▶ Assignment:
Give the listing again, word for word, and let no picture into it.

▶ Extracted material:
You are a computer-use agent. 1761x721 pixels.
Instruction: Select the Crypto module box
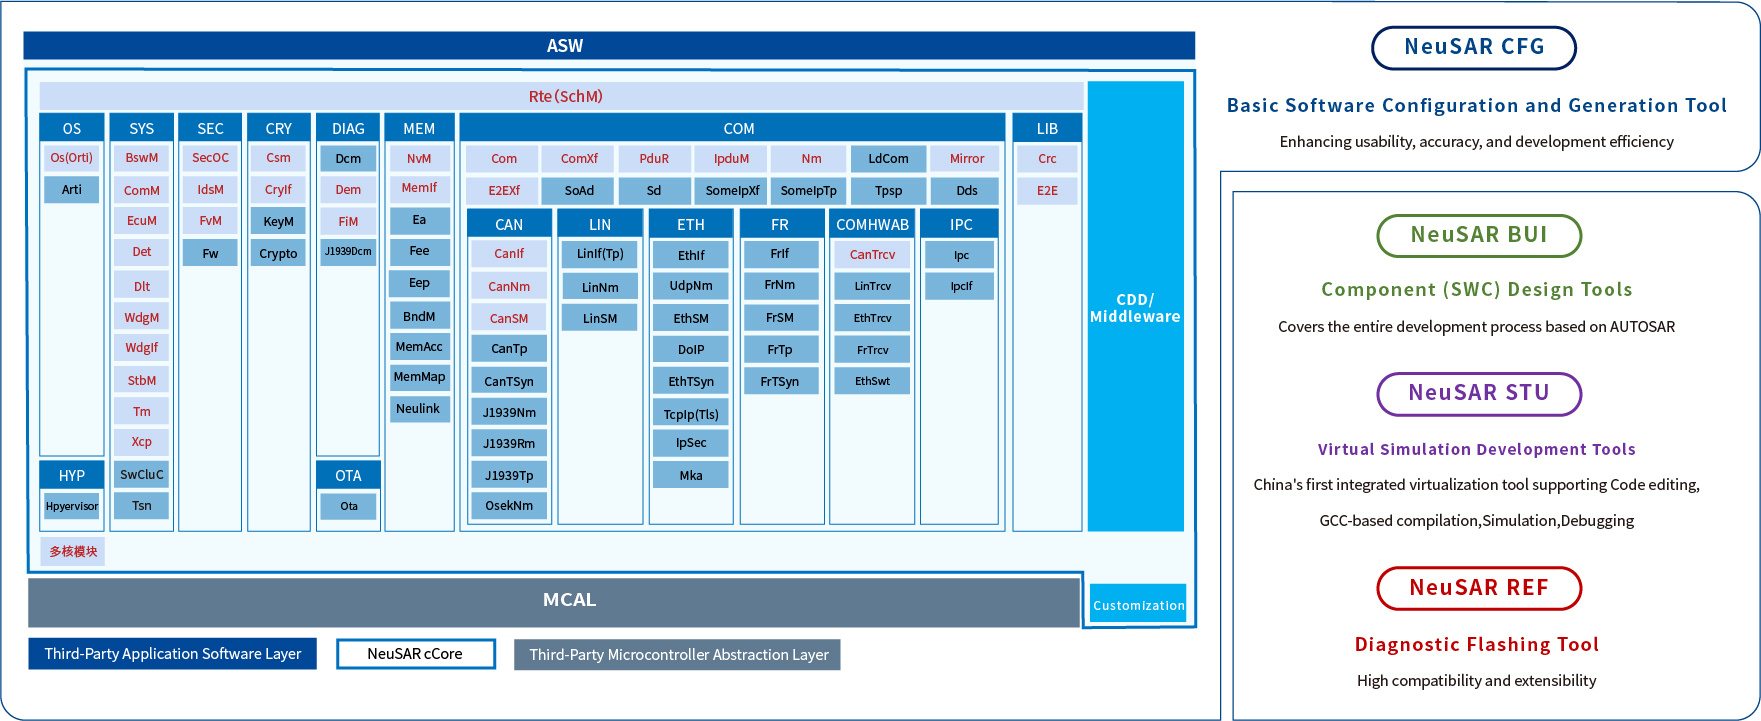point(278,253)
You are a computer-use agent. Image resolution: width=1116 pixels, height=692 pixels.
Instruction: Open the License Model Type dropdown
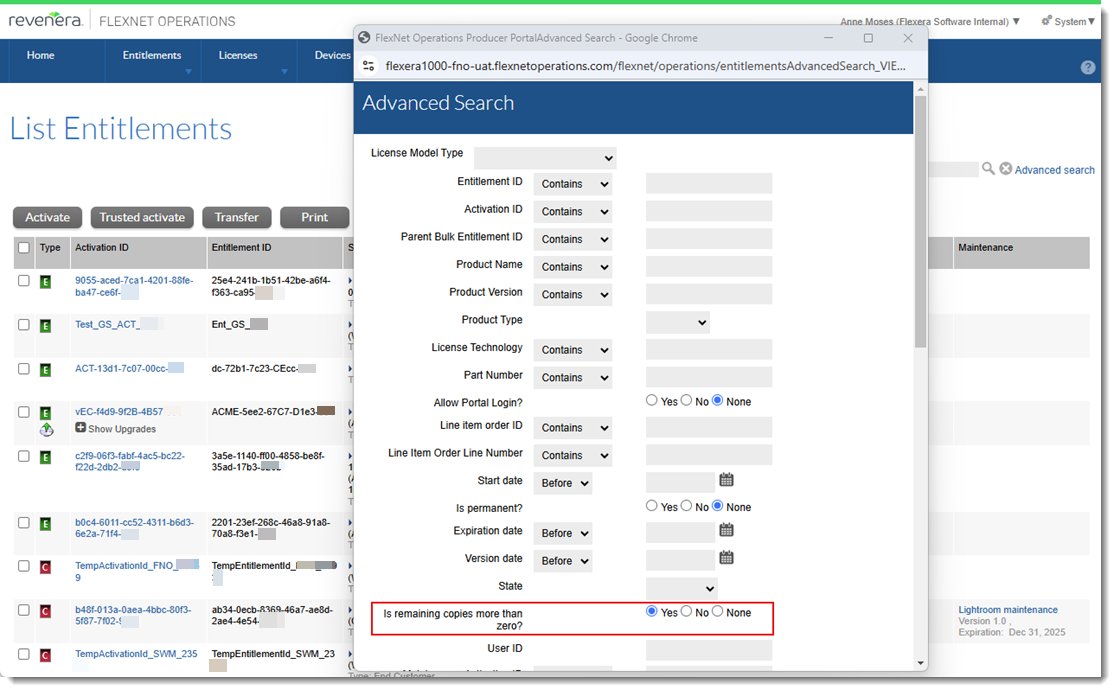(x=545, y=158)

▶ Task answer:
You are a computer-use agent. 1761x721 pixels.
Instruction: Select the Crypto module box
point(278,253)
You are a computer-use agent. Image resolution: width=1116 pixels, height=692 pixels.
Instruction: Open the License Model Type dropdown
(x=545, y=158)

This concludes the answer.